> _To do_
The entries underneath need to be duplicated exactly, with none omitted.

> _Data extract_

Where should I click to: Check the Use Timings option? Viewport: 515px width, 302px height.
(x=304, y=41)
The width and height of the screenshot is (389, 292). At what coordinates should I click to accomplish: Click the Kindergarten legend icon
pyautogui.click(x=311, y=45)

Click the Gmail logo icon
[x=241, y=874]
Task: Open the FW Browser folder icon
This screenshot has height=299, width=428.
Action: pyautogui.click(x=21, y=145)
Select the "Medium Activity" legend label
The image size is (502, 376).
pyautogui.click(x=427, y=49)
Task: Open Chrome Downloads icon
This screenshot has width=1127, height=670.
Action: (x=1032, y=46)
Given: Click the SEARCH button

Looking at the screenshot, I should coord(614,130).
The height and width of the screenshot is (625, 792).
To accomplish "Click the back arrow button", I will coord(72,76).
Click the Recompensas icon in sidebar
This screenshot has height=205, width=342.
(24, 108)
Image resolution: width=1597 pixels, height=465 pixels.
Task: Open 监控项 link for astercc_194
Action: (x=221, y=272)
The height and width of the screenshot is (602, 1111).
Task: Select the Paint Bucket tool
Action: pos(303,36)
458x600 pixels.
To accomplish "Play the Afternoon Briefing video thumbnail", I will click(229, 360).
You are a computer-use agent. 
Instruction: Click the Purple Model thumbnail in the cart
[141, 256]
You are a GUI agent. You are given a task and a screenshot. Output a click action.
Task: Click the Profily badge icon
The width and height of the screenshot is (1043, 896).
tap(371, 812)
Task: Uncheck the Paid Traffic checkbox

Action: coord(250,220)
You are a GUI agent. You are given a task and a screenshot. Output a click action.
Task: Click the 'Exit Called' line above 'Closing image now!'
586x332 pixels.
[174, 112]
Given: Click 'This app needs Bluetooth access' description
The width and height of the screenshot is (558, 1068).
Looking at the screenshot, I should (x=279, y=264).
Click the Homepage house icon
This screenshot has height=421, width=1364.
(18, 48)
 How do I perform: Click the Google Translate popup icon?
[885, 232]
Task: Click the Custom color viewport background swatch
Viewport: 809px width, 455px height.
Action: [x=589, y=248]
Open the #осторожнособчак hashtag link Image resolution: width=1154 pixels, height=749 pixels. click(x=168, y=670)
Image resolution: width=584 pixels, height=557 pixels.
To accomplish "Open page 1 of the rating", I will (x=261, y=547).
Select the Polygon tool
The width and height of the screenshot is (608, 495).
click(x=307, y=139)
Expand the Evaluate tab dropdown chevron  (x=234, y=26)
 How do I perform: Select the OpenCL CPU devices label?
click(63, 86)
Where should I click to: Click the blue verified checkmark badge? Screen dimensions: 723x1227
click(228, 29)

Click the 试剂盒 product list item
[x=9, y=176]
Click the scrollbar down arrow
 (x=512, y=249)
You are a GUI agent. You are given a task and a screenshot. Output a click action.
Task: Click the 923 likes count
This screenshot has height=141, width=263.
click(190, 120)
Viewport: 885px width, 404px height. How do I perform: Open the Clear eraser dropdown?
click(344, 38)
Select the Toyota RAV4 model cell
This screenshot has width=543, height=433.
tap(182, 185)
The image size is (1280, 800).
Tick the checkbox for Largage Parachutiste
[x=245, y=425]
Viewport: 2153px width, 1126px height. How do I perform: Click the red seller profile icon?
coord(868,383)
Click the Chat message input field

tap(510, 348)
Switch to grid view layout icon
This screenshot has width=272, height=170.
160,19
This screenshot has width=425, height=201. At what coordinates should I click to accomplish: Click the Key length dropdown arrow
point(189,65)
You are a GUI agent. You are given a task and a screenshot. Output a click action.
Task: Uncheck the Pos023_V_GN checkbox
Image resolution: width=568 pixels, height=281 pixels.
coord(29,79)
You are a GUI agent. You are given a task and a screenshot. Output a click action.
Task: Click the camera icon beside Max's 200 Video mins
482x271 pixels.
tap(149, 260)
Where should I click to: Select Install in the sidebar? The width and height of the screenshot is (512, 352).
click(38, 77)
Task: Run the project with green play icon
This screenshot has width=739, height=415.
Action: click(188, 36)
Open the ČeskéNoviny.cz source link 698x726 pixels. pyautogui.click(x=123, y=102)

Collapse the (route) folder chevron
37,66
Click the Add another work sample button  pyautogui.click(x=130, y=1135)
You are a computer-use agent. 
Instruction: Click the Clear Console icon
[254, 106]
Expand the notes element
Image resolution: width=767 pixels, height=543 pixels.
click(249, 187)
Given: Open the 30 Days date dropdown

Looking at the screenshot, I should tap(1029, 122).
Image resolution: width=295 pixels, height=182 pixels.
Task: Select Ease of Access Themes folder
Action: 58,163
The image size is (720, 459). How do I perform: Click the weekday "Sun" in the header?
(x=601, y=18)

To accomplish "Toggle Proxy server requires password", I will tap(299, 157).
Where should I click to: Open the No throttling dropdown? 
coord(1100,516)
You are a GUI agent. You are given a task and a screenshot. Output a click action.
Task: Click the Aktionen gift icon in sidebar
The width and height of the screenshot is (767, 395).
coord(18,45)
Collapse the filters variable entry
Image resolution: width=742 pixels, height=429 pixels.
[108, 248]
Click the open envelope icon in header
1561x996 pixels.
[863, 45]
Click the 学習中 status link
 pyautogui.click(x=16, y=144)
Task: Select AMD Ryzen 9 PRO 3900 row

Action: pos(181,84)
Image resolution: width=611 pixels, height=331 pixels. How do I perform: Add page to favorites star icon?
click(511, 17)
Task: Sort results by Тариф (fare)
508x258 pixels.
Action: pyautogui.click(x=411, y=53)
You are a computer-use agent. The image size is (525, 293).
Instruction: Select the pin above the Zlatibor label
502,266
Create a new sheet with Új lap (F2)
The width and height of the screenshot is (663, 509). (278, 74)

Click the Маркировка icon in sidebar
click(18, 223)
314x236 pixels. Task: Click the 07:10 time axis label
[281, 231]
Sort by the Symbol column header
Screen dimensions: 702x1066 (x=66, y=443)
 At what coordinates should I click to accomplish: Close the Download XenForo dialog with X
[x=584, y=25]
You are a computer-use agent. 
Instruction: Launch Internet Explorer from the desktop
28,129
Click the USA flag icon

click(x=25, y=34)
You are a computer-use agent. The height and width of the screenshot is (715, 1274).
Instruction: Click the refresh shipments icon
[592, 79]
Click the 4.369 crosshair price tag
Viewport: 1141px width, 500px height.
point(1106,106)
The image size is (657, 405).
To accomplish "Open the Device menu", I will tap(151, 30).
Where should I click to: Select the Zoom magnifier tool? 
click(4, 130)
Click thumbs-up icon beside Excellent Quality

> _Task output_
Where should I click to: Check the Use Timings option? Viewport: 515px width, 302px height.
(x=304, y=41)
The width and height of the screenshot is (389, 292). At what coordinates should I click to accomplish: Click the Kindergarten legend icon
pyautogui.click(x=311, y=45)

Click the Gmail logo icon
[x=241, y=874]
Task: Open the FW Browser folder icon
This screenshot has height=299, width=428.
Action: pyautogui.click(x=21, y=145)
Select the "Medium Activity" legend label
The image size is (502, 376).
pyautogui.click(x=427, y=49)
Task: Open Chrome Downloads icon
This screenshot has width=1127, height=670.
Action: (x=1032, y=46)
Given: Click the SEARCH button

Looking at the screenshot, I should coord(614,130).
The height and width of the screenshot is (625, 792).
To accomplish "Click the back arrow button", I will coord(72,76).
Click the Recompensas icon in sidebar
This screenshot has height=205, width=342.
(24, 108)
Image resolution: width=1597 pixels, height=465 pixels.
Task: Open 监控项 link for astercc_194
Action: (x=221, y=272)
The height and width of the screenshot is (602, 1111).
Task: Select the Paint Bucket tool
Action: pos(303,36)
458x600 pixels.
To accomplish "Play the Afternoon Briefing video thumbnail", I will click(229, 360).
You are a computer-use agent. 
Instruction: Click the Purple Model thumbnail in the cart
[141, 256]
You are a GUI agent. You are given a task and a screenshot. Output a click action.
Task: Click the Profily badge icon
The width and height of the screenshot is (1043, 896).
tap(371, 812)
Task: Uncheck the Paid Traffic checkbox

Action: coord(250,220)
You are a GUI agent. You are given a task and a screenshot. Output a click action.
Task: Click the 'Exit Called' line above 'Closing image now!'
586x332 pixels.
[174, 112]
Given: Click 'This app needs Bluetooth access' description
The width and height of the screenshot is (558, 1068).
Looking at the screenshot, I should (x=279, y=264).
Click the Homepage house icon
This screenshot has height=421, width=1364.
(18, 48)
 How do I perform: Click the Google Translate popup icon?
[885, 232]
Task: Click the Custom color viewport background swatch
Viewport: 809px width, 455px height.
Action: [x=589, y=248]
Open the #осторожнособчак hashtag link Image resolution: width=1154 pixels, height=749 pixels. click(x=168, y=670)
Image resolution: width=584 pixels, height=557 pixels.
To accomplish "Open page 1 of the rating", I will (x=261, y=547).
Select the Polygon tool
The width and height of the screenshot is (608, 495).
click(x=307, y=139)
Expand the Evaluate tab dropdown chevron  (x=234, y=26)
 How do I perform: Select the OpenCL CPU devices label?
click(63, 86)
Where should I click to: Click the blue verified checkmark badge? Screen dimensions: 723x1227
click(228, 29)

Click the 试剂盒 product list item
[x=9, y=176]
Click the scrollbar down arrow
 (x=512, y=249)
You are a GUI agent. You are given a task and a screenshot. Output a click action.
Task: Click the 923 likes count
This screenshot has height=141, width=263.
click(190, 120)
Viewport: 885px width, 404px height. How do I perform: Open the Clear eraser dropdown?
click(344, 38)
Select the Toyota RAV4 model cell
This screenshot has width=543, height=433.
tap(182, 185)
The image size is (1280, 800).
Tick the checkbox for Largage Parachutiste
[x=245, y=425]
Viewport: 2153px width, 1126px height. How do I perform: Click the red seller profile icon?
coord(868,383)
Click the Chat message input field

tap(510, 348)
Switch to grid view layout icon
This screenshot has width=272, height=170.
160,19
This screenshot has width=425, height=201. At what coordinates should I click to accomplish: Click the Key length dropdown arrow
point(189,65)
You are a GUI agent. You are given a task and a screenshot. Output a click action.
Task: Uncheck the Pos023_V_GN checkbox
Image resolution: width=568 pixels, height=281 pixels.
coord(29,79)
You are a GUI agent. You are given a task and a screenshot. Output a click action.
Task: Click the camera icon beside Max's 200 Video mins
482x271 pixels.
tap(149, 260)
Where should I click to: Select Install in the sidebar? The width and height of the screenshot is (512, 352).
click(38, 77)
Task: Run the project with green play icon
This screenshot has width=739, height=415.
Action: click(188, 36)
Open the ČeskéNoviny.cz source link 698x726 pixels. pyautogui.click(x=123, y=102)

Collapse the (route) folder chevron
37,66
Click the Add another work sample button  pyautogui.click(x=130, y=1135)
You are a computer-use agent. 
Instruction: Click the Clear Console icon
[254, 106]
Expand the notes element
Image resolution: width=767 pixels, height=543 pixels.
click(249, 187)
Given: Open the 30 Days date dropdown

Looking at the screenshot, I should tap(1029, 122).
Image resolution: width=295 pixels, height=182 pixels.
Task: Select Ease of Access Themes folder
Action: 58,163
The image size is (720, 459). How do I perform: Click the weekday "Sun" in the header?
(x=601, y=18)

To accomplish "Toggle Proxy server requires password", I will tap(299, 157).
Where should I click to: Open the No throttling dropdown? 
coord(1100,516)
You are a GUI agent. You are given a task and a screenshot. Output a click action.
Task: Click the Aktionen gift icon in sidebar
The width and height of the screenshot is (767, 395).
coord(18,45)
Collapse the filters variable entry
Image resolution: width=742 pixels, height=429 pixels.
[108, 248]
Click the open envelope icon in header
1561x996 pixels.
[863, 45]
Click the 学習中 status link
 pyautogui.click(x=16, y=144)
Task: Select AMD Ryzen 9 PRO 3900 row

Action: pos(181,84)
Image resolution: width=611 pixels, height=331 pixels. How do I perform: Add page to favorites star icon?
click(511, 17)
Task: Sort results by Тариф (fare)
508x258 pixels.
Action: pyautogui.click(x=411, y=53)
You are a computer-use agent. The image size is (525, 293).
Instruction: Select the pin above the Zlatibor label
502,266
Create a new sheet with Új lap (F2)
The width and height of the screenshot is (663, 509). (278, 74)

Click the Маркировка icon in sidebar
click(18, 223)
314x236 pixels. Task: Click the 07:10 time axis label
[281, 231]
Sort by the Symbol column header
Screen dimensions: 702x1066 (x=66, y=443)
 At what coordinates should I click to accomplish: Close the Download XenForo dialog with X
[x=584, y=25]
You are a computer-use agent. 
Instruction: Launch Internet Explorer from the desktop
28,129
Click the USA flag icon

click(x=25, y=34)
You are a computer-use agent. The height and width of the screenshot is (715, 1274).
Instruction: Click the refresh shipments icon
[592, 79]
Click the 4.369 crosshair price tag
Viewport: 1141px width, 500px height.
point(1106,106)
The image size is (657, 405).
To accomplish "Open the Device menu", I will tap(151, 30).
Where should I click to: Select the Zoom magnifier tool? 
click(4, 130)
Click thumbs-up icon beside Excellent Quality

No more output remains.